So I will fess up, I was one of the 34% of people who chose the first, incorrect answer on this quiz on Mastodon:

Original Toot, and explanatory responses, is available here.

My reasoning - and my only excuse is I didn’t think it through much - was simplistic. I imagined a distribution that had the same mean and median, and in my head all the two or three examples of such were symmetrical, like a normal or a uniform distribution. And I thought correctly that if you add some random noise to that, then the mean and median will stay the same.

But even when Thomas gave the correct answer (“not necessarily”) and explained that if there is a bit of local skew in the original distribution around the mean / median, I struggled to intuit why this is the case.

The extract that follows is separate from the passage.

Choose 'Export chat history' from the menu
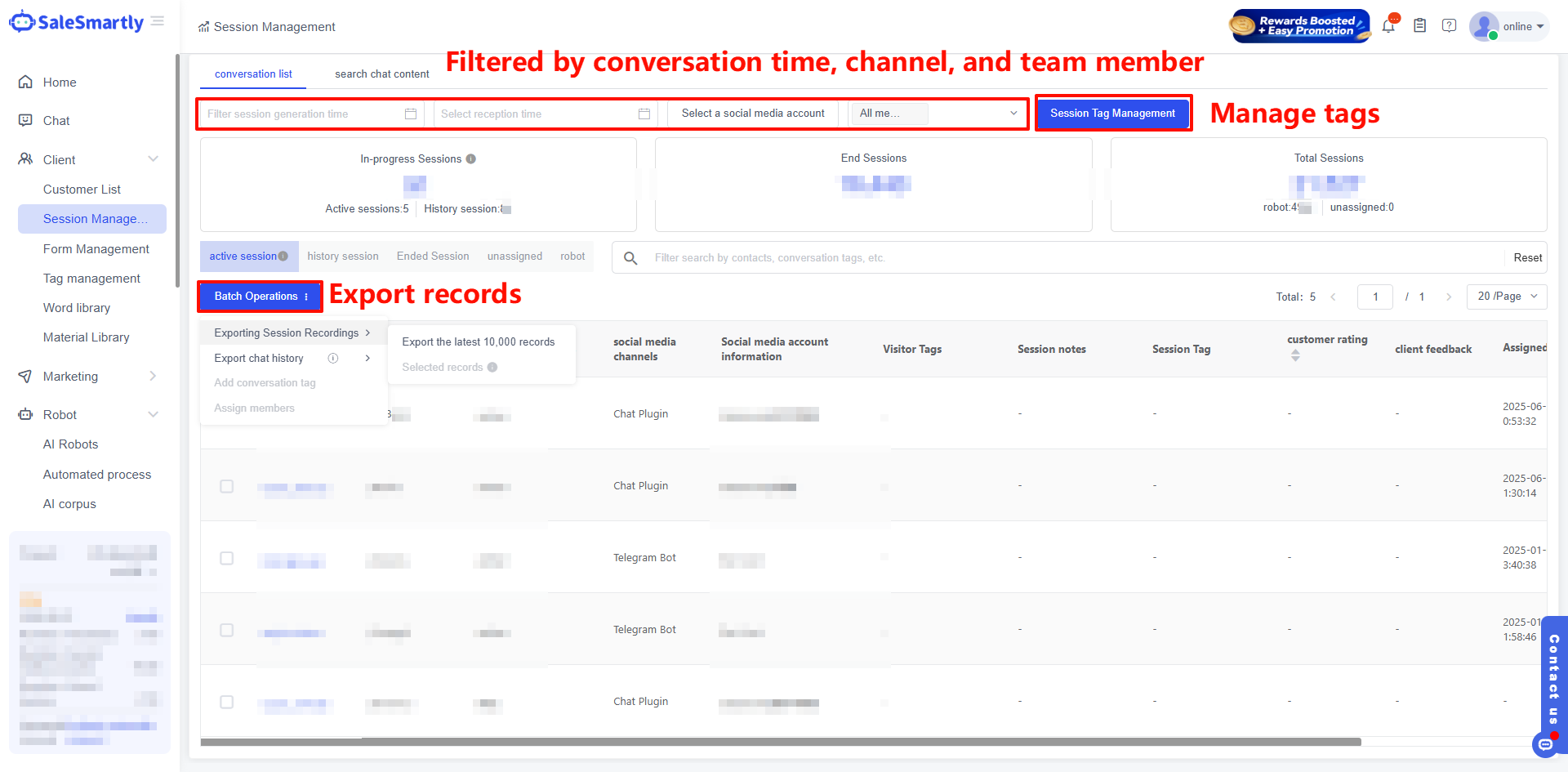Image resolution: width=1568 pixels, height=772 pixels. 259,358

“Basically, to keep mean and median equal you need at least local symmetry around the mean. Otherwise the mean stays the same and the median moves”

Eventually I decided this way of thinking about it:

- First, adding random noise with mean zero leaves the mean of the original distribution unchanged - this is basic probability theory.
- When you add the noise, half the observations you are adding some value to were originally below the median and half are above it. On average the size of the noise is the same. But if your original distribution has some local skew, then observations on one side of the median will have a different chance of being perturbed by enough distance to “cross” the median (and hence change the median of the resulting distribution). So the median of the new distribution will be changed, in a direction that depends on the direction and level of the skew in the vicinity of the original mean/median.

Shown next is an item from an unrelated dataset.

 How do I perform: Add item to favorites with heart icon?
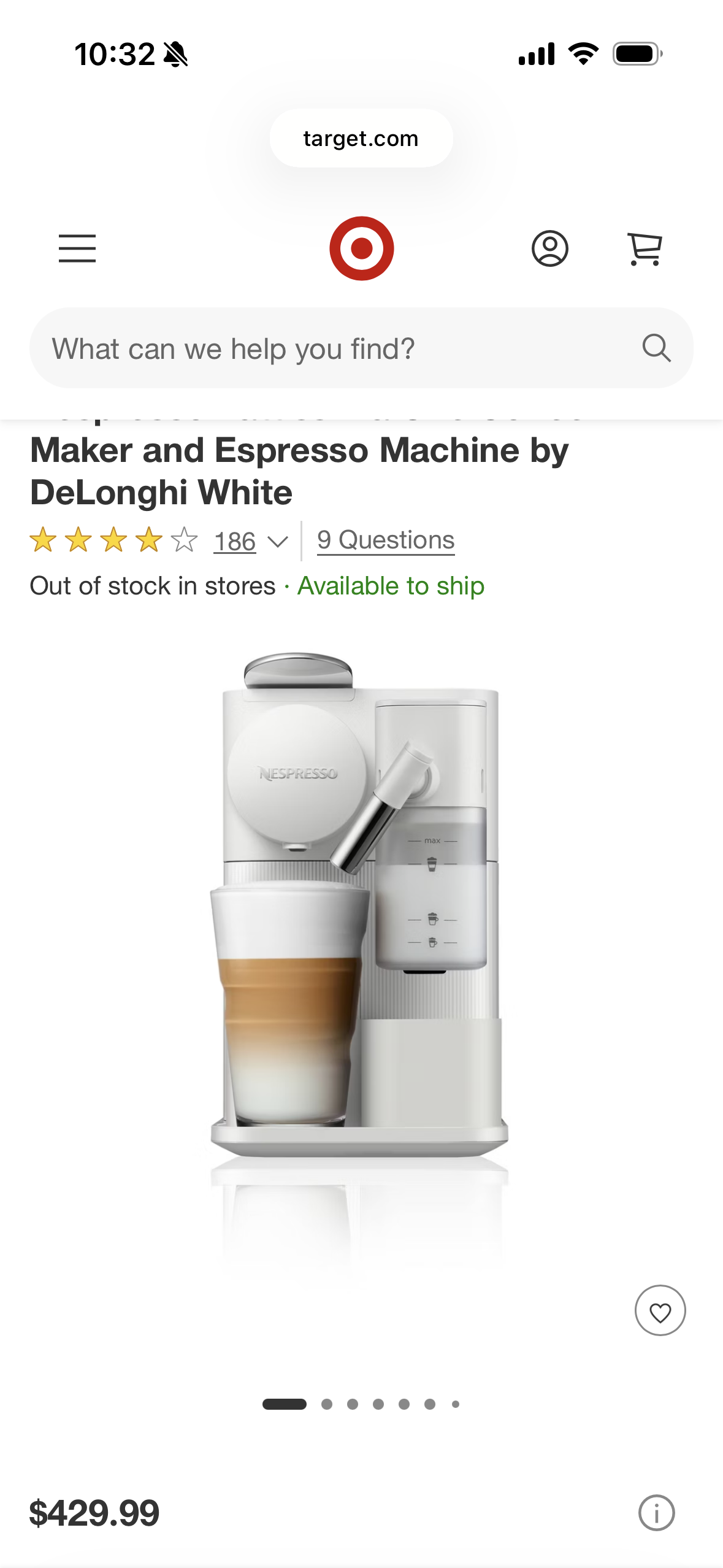pos(660,1311)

To help me understand this I simulated some data. I built on Thomas’ suggestion in the Mastodon thread that (with a continuous distribution) “the examples tend to look a bit more contrived, but nothing essential changes. Take a positively skewed distribution, add a small bump far off to the left to move the mean down to equal the median. X+E will have median higher than mean.”

First, there’s the job of taking a skewed distribution and adding “a small bump on the left”. I chose to do this with a mixture distribution, 10 parts standard log-normal (ie *e* to the power of a N(0, 1) normal distribution) and 1 part normal with parameters chosen to make the mean and median identical. Now, there would be a way to analytically calculate the right parameters, but it’s much easier (for me) to find them numerically, so I made a function to generate the mixture given a set of parameters and used the `optim()`

function for Nelder-Mead general-purpose numerical optimisation:

This gives us:

```
> best
$par
[1] -6.421733 6.757088
$value
[1] 3.841277e-09
```

We can now generate our data from that - in this case 100,000 observations, to be safe - and we see that the results are in fact very close for mean and medain

```
> c(mean(x), median(x))
[1] 0.9121877 0.9124763
```

All very good. Now I just want to add some random noise - say a standard N(0, 1) normal distribution - to each observation…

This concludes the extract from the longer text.